══ TASK MATERIAL

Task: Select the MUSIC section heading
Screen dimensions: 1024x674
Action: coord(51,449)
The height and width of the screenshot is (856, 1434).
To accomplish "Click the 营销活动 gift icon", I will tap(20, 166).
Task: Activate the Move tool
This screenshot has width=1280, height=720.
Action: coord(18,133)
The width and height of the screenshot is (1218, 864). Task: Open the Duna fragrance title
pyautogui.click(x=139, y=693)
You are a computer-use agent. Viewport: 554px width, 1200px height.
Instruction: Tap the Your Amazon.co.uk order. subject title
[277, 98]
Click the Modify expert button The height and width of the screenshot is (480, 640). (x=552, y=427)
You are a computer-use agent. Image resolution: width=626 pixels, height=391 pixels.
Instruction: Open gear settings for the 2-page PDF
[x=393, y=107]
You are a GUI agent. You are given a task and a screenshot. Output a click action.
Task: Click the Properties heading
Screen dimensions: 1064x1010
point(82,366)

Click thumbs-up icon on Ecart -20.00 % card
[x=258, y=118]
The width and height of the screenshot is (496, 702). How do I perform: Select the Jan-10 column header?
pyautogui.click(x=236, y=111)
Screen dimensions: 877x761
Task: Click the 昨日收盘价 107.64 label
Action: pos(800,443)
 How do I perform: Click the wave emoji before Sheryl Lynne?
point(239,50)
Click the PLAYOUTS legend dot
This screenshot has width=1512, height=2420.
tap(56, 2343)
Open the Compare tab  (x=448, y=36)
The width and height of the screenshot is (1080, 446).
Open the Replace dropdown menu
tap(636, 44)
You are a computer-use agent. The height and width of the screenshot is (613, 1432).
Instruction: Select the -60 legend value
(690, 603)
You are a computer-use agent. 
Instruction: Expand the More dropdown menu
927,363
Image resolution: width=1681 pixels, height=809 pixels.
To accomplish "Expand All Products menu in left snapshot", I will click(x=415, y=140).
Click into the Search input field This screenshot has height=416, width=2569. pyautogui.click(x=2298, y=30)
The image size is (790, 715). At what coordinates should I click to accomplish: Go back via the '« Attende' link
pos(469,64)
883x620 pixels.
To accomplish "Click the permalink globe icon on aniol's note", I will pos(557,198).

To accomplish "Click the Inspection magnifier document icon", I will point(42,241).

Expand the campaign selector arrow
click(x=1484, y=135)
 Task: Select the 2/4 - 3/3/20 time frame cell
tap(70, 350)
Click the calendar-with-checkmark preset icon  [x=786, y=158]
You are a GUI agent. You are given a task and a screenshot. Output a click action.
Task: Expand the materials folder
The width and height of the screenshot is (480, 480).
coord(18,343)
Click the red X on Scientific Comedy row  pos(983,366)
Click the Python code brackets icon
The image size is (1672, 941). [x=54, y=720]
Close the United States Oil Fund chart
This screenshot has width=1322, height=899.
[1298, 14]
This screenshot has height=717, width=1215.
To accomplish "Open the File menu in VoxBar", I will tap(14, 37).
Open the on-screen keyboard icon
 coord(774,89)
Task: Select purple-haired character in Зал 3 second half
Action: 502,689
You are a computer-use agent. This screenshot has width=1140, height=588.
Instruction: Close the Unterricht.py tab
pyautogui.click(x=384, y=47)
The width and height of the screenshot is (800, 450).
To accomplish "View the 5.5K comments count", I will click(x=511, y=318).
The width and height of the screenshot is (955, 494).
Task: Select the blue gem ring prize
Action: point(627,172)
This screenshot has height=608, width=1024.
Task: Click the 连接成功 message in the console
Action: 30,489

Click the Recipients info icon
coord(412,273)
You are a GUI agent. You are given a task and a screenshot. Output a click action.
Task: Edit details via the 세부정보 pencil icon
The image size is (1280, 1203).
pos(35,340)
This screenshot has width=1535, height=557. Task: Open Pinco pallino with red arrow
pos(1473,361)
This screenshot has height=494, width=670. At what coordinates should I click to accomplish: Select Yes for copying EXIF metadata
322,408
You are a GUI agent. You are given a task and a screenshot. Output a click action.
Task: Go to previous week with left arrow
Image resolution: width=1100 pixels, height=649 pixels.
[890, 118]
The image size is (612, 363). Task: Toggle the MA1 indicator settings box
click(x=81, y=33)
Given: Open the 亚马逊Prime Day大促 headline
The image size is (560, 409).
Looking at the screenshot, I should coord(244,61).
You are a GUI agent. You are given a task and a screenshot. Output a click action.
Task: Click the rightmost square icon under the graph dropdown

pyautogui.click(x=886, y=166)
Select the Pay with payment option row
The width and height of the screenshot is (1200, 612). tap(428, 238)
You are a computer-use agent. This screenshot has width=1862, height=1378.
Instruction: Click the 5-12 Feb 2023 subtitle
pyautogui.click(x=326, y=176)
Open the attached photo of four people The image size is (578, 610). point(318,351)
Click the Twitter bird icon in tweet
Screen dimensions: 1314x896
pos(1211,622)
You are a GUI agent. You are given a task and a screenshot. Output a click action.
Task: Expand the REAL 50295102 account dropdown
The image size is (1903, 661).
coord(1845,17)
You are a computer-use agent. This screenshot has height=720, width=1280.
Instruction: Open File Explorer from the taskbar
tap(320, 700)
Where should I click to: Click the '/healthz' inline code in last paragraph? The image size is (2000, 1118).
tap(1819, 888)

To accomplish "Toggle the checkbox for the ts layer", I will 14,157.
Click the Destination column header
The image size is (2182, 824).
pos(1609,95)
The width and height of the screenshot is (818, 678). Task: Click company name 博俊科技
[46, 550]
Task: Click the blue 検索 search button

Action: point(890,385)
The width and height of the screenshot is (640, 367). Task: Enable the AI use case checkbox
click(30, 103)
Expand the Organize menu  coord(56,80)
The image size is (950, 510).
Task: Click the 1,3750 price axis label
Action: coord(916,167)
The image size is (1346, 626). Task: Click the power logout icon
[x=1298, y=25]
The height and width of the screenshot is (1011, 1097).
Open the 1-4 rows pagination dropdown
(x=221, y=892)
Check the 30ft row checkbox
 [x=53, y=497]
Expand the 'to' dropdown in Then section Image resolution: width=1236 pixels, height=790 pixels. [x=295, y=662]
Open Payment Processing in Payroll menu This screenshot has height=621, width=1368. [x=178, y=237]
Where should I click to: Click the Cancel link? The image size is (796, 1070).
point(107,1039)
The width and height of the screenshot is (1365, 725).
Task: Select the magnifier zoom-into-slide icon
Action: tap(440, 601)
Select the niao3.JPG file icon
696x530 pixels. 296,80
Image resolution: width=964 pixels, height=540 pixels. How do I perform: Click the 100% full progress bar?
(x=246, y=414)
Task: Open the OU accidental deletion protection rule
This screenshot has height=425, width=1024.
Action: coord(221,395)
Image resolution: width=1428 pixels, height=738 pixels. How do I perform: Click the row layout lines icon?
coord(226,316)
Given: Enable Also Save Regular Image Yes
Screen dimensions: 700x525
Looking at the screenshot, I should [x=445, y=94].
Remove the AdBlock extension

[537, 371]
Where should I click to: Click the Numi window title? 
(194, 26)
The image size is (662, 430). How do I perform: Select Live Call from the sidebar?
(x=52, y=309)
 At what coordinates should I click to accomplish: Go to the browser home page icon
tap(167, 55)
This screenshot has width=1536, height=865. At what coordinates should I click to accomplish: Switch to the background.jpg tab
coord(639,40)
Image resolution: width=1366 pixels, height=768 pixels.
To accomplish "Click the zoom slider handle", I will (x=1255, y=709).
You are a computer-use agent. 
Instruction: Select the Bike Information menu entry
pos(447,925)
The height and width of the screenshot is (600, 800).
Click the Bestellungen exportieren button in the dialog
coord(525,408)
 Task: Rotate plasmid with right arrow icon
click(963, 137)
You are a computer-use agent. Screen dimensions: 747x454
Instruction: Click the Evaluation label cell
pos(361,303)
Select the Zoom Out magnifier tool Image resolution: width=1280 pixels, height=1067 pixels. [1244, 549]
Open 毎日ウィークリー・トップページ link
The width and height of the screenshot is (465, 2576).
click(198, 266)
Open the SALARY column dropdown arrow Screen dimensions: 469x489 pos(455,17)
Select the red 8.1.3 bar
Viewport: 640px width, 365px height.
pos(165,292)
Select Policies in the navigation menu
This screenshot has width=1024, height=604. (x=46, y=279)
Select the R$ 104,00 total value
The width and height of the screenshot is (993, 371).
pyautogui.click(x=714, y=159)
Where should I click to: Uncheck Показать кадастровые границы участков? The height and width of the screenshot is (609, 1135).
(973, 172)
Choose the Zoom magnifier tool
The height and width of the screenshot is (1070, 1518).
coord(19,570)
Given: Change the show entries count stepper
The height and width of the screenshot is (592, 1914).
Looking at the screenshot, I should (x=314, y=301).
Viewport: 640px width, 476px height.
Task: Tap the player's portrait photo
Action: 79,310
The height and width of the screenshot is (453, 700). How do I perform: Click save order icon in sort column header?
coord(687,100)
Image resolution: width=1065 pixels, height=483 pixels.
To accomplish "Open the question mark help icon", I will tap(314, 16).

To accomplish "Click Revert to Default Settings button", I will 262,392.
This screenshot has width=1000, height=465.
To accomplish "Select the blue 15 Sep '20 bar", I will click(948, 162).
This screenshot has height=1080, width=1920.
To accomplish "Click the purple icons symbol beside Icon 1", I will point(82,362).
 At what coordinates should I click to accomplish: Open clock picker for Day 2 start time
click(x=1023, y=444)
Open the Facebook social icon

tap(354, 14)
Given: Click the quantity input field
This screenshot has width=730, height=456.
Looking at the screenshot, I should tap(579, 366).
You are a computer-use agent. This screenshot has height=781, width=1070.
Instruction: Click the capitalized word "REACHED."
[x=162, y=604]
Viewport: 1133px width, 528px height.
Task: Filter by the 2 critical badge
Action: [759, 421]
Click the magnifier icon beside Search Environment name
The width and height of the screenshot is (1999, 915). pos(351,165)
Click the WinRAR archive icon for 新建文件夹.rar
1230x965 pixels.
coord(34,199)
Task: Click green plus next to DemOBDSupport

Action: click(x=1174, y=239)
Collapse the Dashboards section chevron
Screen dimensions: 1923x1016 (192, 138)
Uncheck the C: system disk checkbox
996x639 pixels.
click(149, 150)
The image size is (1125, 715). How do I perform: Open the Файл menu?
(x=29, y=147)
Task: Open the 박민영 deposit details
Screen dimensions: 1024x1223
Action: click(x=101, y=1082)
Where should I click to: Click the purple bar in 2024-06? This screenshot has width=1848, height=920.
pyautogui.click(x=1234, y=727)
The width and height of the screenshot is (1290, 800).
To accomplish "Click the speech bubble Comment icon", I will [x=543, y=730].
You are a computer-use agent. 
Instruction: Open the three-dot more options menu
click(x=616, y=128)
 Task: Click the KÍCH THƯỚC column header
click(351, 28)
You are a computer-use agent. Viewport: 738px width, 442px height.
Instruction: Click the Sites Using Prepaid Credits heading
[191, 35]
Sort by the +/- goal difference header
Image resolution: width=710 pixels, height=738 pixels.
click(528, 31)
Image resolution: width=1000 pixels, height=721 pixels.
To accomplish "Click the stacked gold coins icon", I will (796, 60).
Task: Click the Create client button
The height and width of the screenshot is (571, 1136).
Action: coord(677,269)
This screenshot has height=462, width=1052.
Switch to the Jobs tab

════

> _WHAT YOU SHOULD DO_:
Find "details" in the preceding records. Copy each line that holds it.

> _SOLUTION TO THE PROBLEM_:
Task: Edit details via the 세부정보 pencil icon
Task: Open the 박민영 deposit details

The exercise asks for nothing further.